I would like to calculate the zeros $z_i$. This is actually trivial: one can calculate the coefficients $A_1 \ldots A_n$ of the numerator polynomial in various ways (most simple would be the Matlab function residue) and calculate the roots of this polynomial. However, in case floating-point-precision is an issue, the polynomial coefficients are the bottleneck and it would be advantageous to avoid that intermediate step.
Question
Do you know any approach, algortihm or source, which explains a possibility to directly calculate the zeros $z_i$ from the residues $c_i$ and poles $p_i$ without calculating the numerator polynomial as intermediate step?

- Data provided:
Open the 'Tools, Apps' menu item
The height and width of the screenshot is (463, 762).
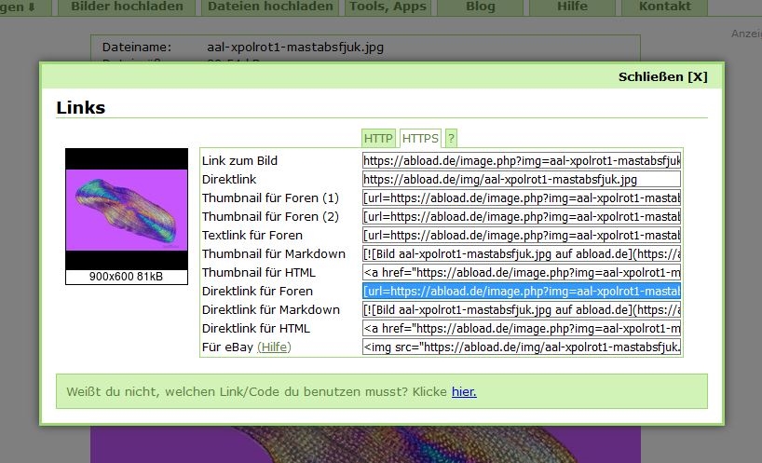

- Given exercise A:
For the post on computing zeros from residues and poles, say whether each statement agrees with it: (i) the writer regards calculating the zeros as trivial in principle, (ii) the post names the Matlab function residue as the most simple way to obtain the coefficients, and (iii) the writer wants the numerator polynomial computed as an intermediate step. Answer each with yes or no and quote the deciding words.
- Given exercise B:
Swap "bottleneck" for "weak point" in the post on computing zeros from residues and poles, and write out the passage starting at "I would like" and ending at "that intermediate step.".

- Full answer A:
(i) Yes: "This is actually trivial"
(ii) Yes: "most simple would be the Matlab function residue"
(iii) No: "without calculating the numerator polynomial as intermediate step"

- Full answer B:
I would like to calculate the zeros $z_i$. This is actually trivial: one can calculate the coefficients $A_1 \ldots A_n$ of the numerator polynomial in various ways (most simple would be the Matlab function residue) and calculate the roots of this polynomial. However, in case floating-point-precision is an issue, the polynomial coefficients are the weak point and it would be advantageous to avoid that intermediate step.